Washington

Inside the RNC’s (Literal) Convention Boxing Ring

The Republicans set up shop in a boxing arena. (Fawn Johnson/Morning Consult)

PHILADELPHIA — If you feel like you’re walking through an abandoned back alley, you’re in the right place. The Republican National Committee’s “RNC at the DNC” rapid-response operation to the Democratic National Convention, is headquartered at a warehouse in South Philly that normally hosts boxing matches.

“Our contract here expires midnight on Thursday. Friday night, there’s a fight here. I think it’s boxing,” said Sean Spicer, the RNC’s spokesman.

Republicans took advantage of the boxing ring already present in their sprawling 20,000-square-foot temporary space to illustrate the metaphor of battle. “The idea that there is this fight within the Democratic Party, it tied in very nicely,” Spicer said.

Republicans are gleefully playing up the ferocity of Bernie Sanders’ supporters who are angry that Democrats are convened here to nominate Hillary Clinton for president. In addition to the boxing ring, the RNC warehouse staff has set up cornhole and roulette games that are “rigged” in Clinton’s favor. The beanbag hole on the Vermont independent’s cornhole board is taped over, for example.

This is standard operating procedure for the RNC, which set up rapid response teams in similar facilities at the last several Democratic conventions. The Democratic National Committee also has rapid response operations.

Whether it’s by design or circumstance, this RNC temporary headquarters is far away from the action of the Democratic convention. In contrast to the cramped, sometimes mob-like and party feel of the Democrats’ convention hall, the RNC’s large black box feels almost abandoned. There are a few scattered tables where staffers and volunteers can get coffee and cookies. There is a highway overpass behind the space and a shuttered clothing factory warehouse next to it. The surrounding neighborhood isn’t much to look at either. There is a Dollar Store and a Western Union and a self storage facility within walking distance.

“I thought I was going to get robbed,” said one reporter after Wednesday’s daily press conference designed to counter the Democratic message.

“My cab driver kept asking me, ‘Are you sure this is where you want to go?’” said another a day earlier.

Nonetheless, the RNC-at-the-DNC press conferences that host a lineup of Donald Trump surrogates and supporters have managed to fill at least half of the press seats in the facility. There are a lot of TV cameras. Former New York Mayor Rudy Giuliani and Americans for Tax Reform President Grover Norquist were the stars of Wednesday’s event. On Tuesday, the lineup included Trump senior adviser and pollster Kellyanne Conway and David Bossie, president of Citizens United.

The goal for Republicans here is to focus negative energy on Clinton rather than discussing a Trump presidency. For example, anti-tax evangelist Norquist said Clinton would impose $1 trillion in new taxes on Americans through a variety of her programs, including a carbon tax and a gun tax.

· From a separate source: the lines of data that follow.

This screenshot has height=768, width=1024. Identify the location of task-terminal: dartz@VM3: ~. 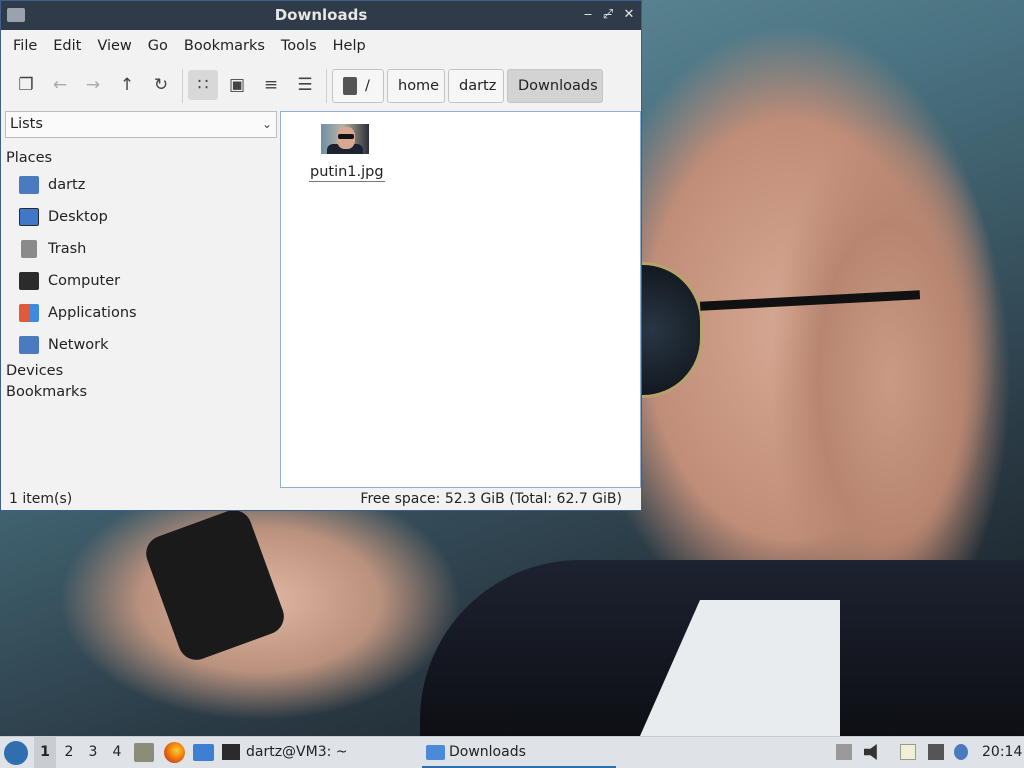
(317, 752).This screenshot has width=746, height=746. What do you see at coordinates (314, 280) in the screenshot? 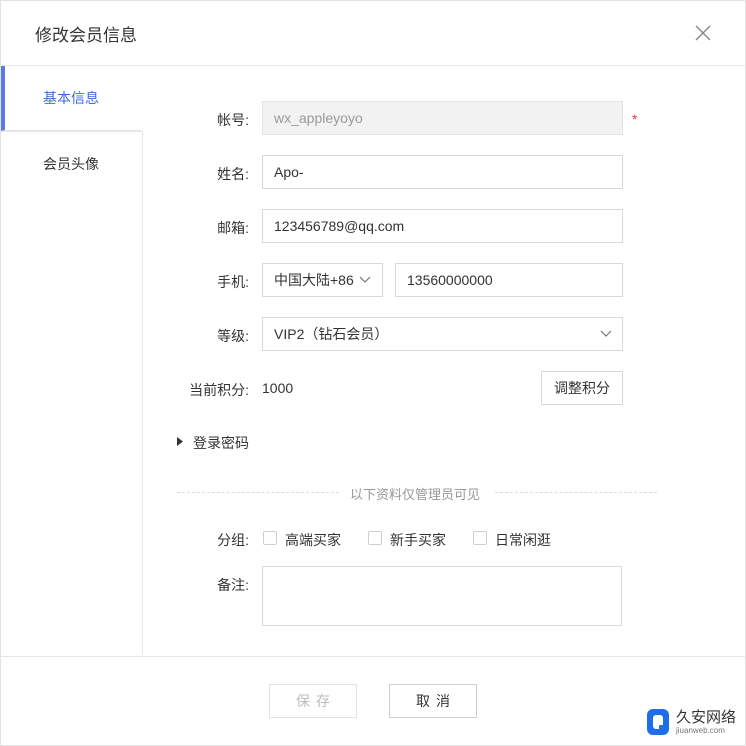
I see `phone-region-value: 中国大陆+86` at bounding box center [314, 280].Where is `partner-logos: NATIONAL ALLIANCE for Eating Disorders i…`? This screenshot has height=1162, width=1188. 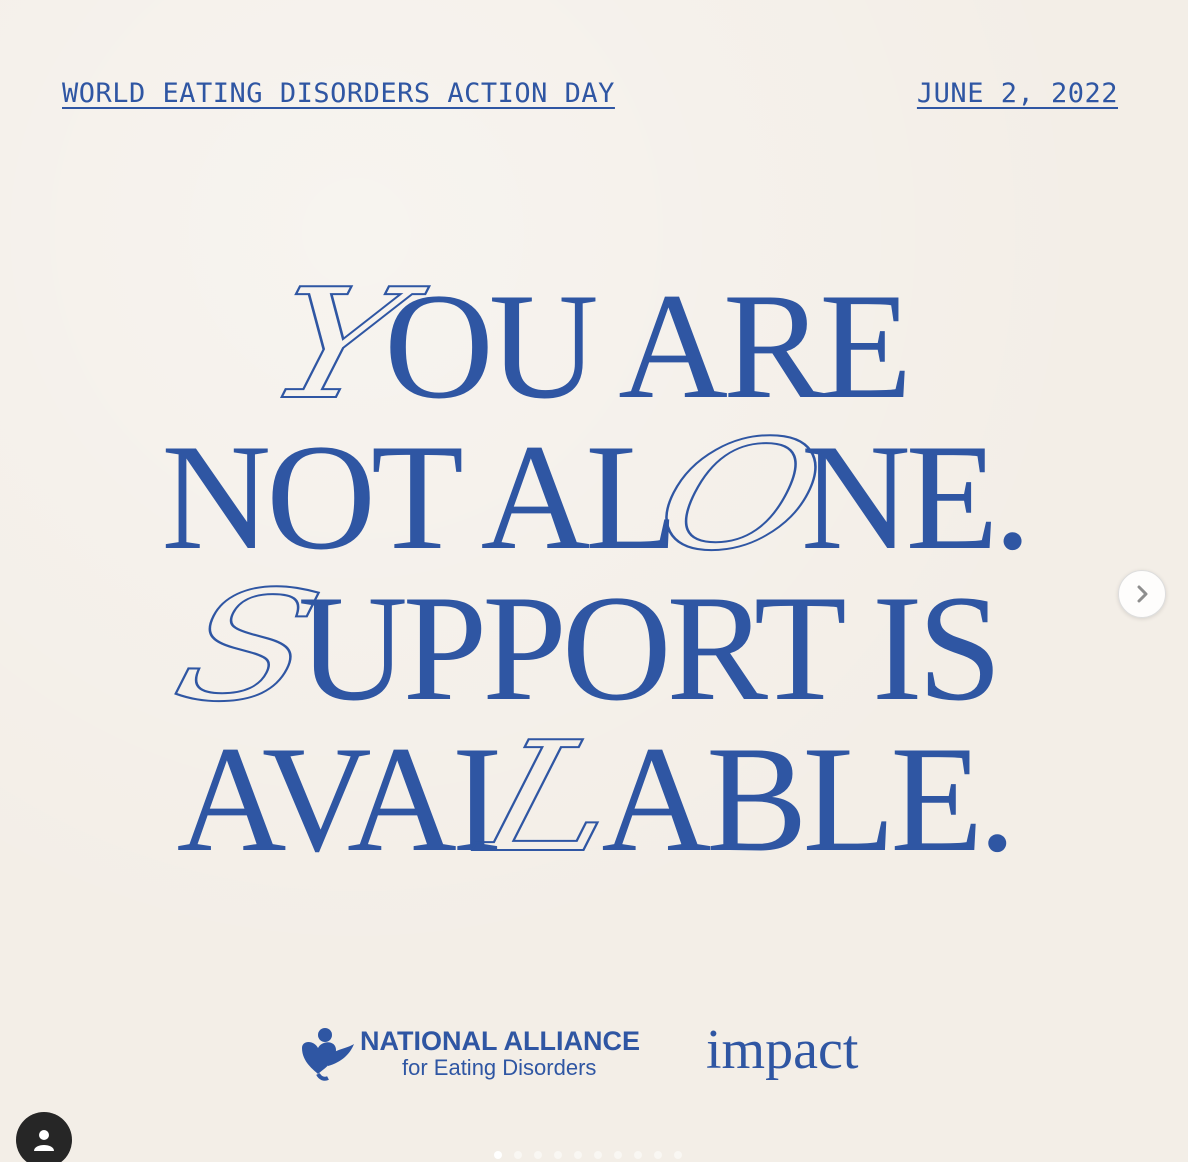
partner-logos: NATIONAL ALLIANCE for Eating Disorders i… is located at coordinates (594, 1055).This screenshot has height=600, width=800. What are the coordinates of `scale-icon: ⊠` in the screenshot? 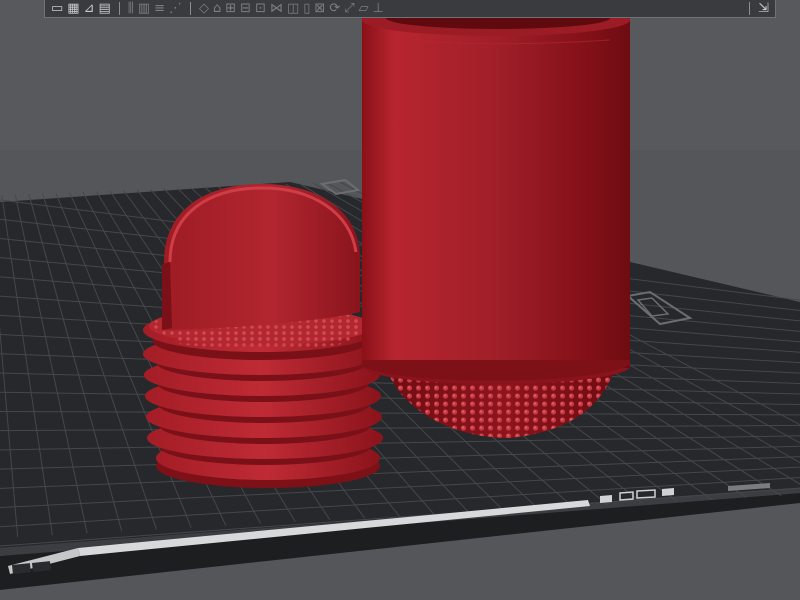 It's located at (320, 9). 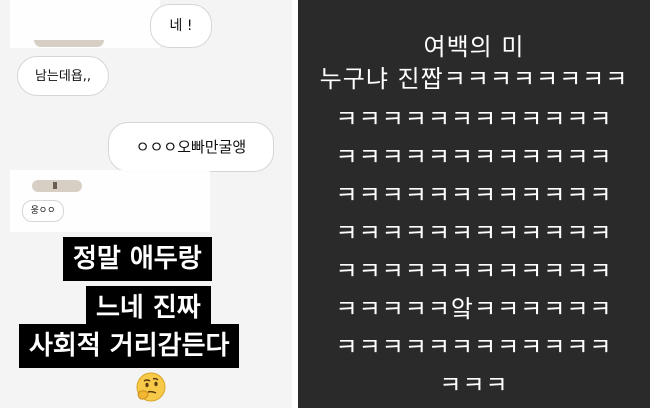 What do you see at coordinates (474, 385) in the screenshot?
I see `story-line: ㅋㅋㅋ` at bounding box center [474, 385].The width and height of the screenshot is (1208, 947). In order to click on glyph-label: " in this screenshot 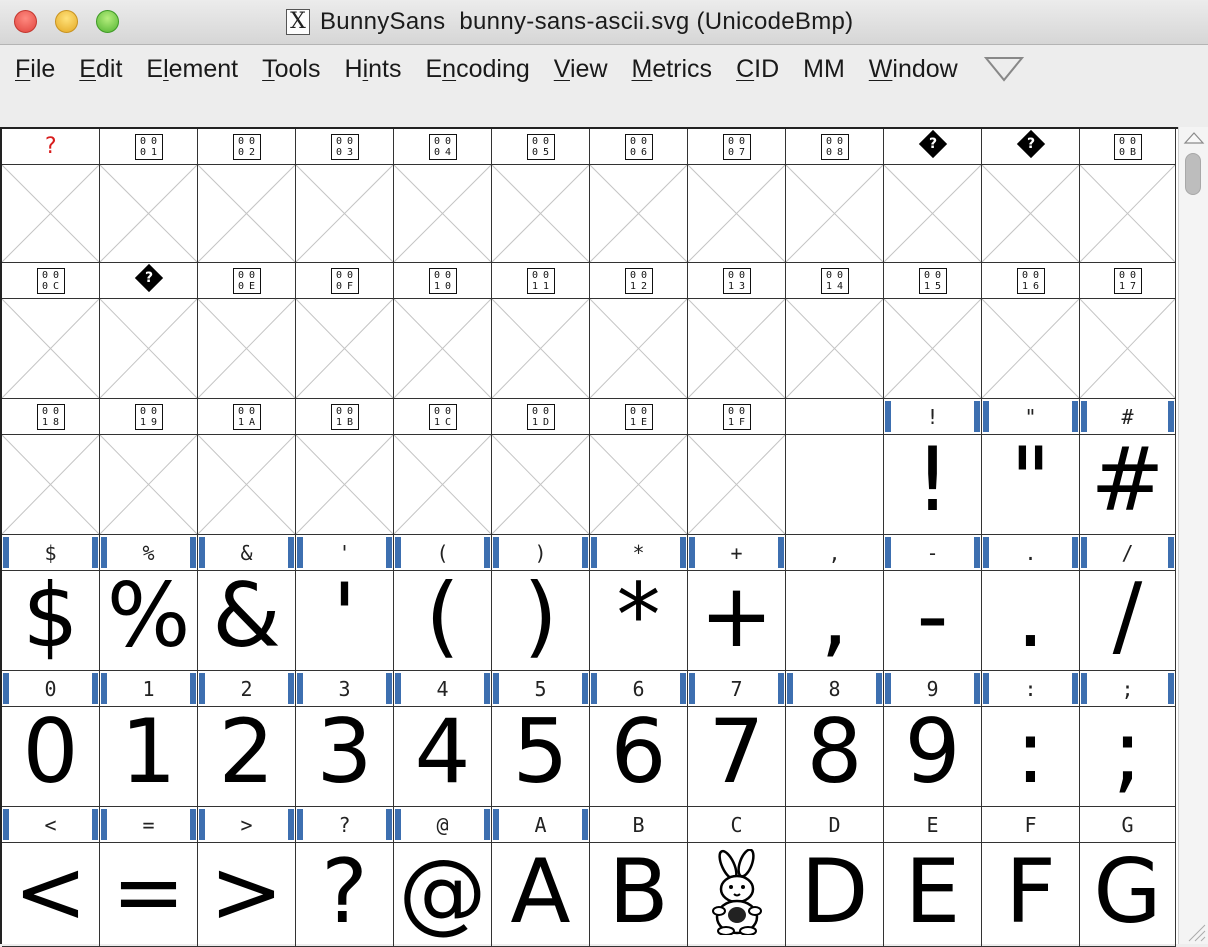, I will do `click(1031, 417)`.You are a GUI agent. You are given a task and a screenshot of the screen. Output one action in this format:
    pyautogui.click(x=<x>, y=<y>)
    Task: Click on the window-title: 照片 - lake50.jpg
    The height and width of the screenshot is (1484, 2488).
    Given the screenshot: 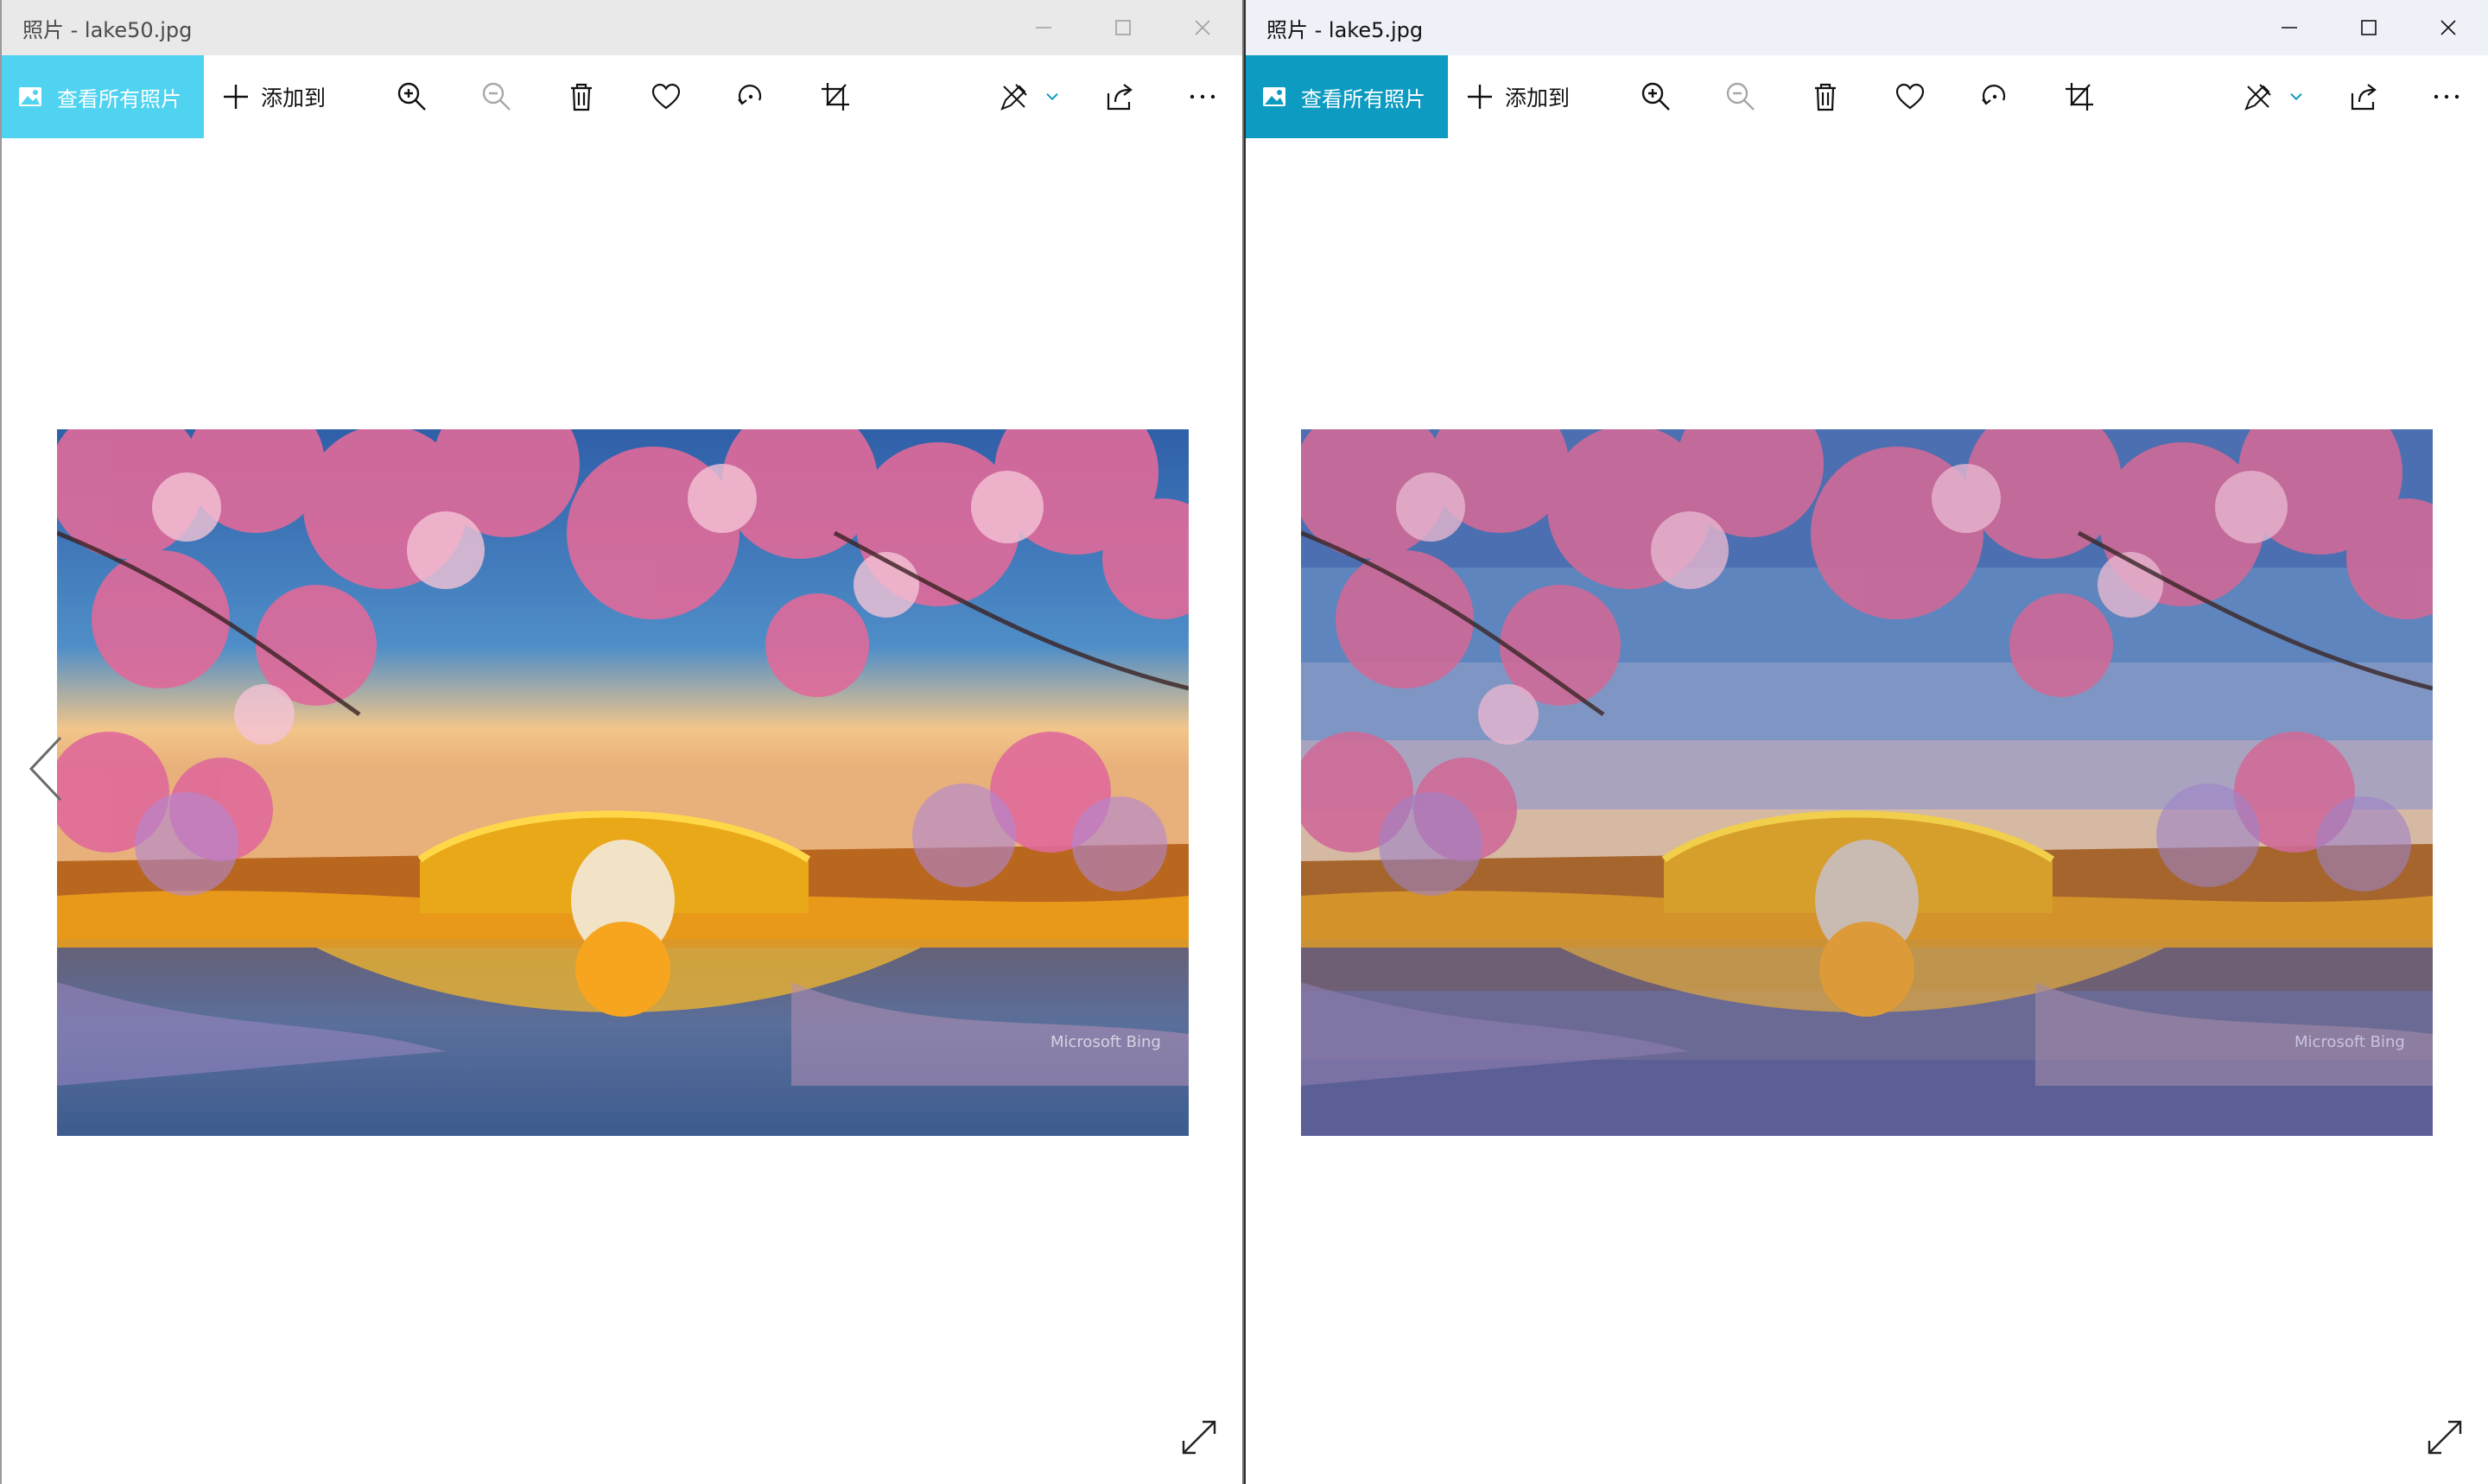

Asked multiple times about Trump’s possible ties to Russian President Vladimir Putin, Bossie would talk only about the content of the emails. “Whoever did the hack did not write those emails,” he said.

The most recent leak of internal emails from the DNC fanned the flames for both Republicans and the die-hardest of Sanders’ supporters, who claim that Clinton won the nomination unfairly. “It’s a rigged system,” said RNC Chief of Staff Katie Walsh, using the same language Sanders’ supporters have cried in the streets. “Our board games. They’re all rigged in favor of Hillary.”

The RNC team also is ferrying two mobile billboards around the city, mainly targeting Sanders supporters. The black billboards simply say “ENOUGH” with a downward red arrow through the “H.”

“We had a bunch of cheers from Bernie guys gathered around it. I’m not sure if they really knew that it was us that was sending around the message, but we have gotten a positive reaction from Bernie supporters,” Spicer said.

There is a website in smaller print at the bottom of the billboard identifying the GOP.

The RNC is targeting Sanders’ supporters who they believe could be persuaded to vote for Trump. Spicer acknowledged that is a tall order, but he said there are at least some Sanders supporters who respond positively to a Trump message.

“We believe there is a bigger and bigger slice this cycle of frustrated voters [who are] with Bernie that have ruled out ever voting for Hillary. The question is how many of those can you turn,” he said.

Sanders’ supporters aren’t likely to be venturing into South Philly to pose in the boxing ring. The press conferences are mainly to throw out as many negative Clinton messages as possible for the thousands of journalists here.

The speakers at those events are not as scripted as perhaps the the RNC staff would like. When asked whether Trump would move some of his overseas operations back to the United States, Trump surrogate Boris Epshteyn talked about how the Republican nominee looks out for himself. “Look, Donald Trump is a business man. He’s in the business of making money for himself.”

Norquist, who is supporting Trump largely because he can’t stomach Clinton’s economic policies, was candid with Morning Consult about his own potential disagreements with Trump on issues such as trade and immigration. “When you get down to two candidates, you have to decide which are your vote-moving issues and what can you put up with,” he said.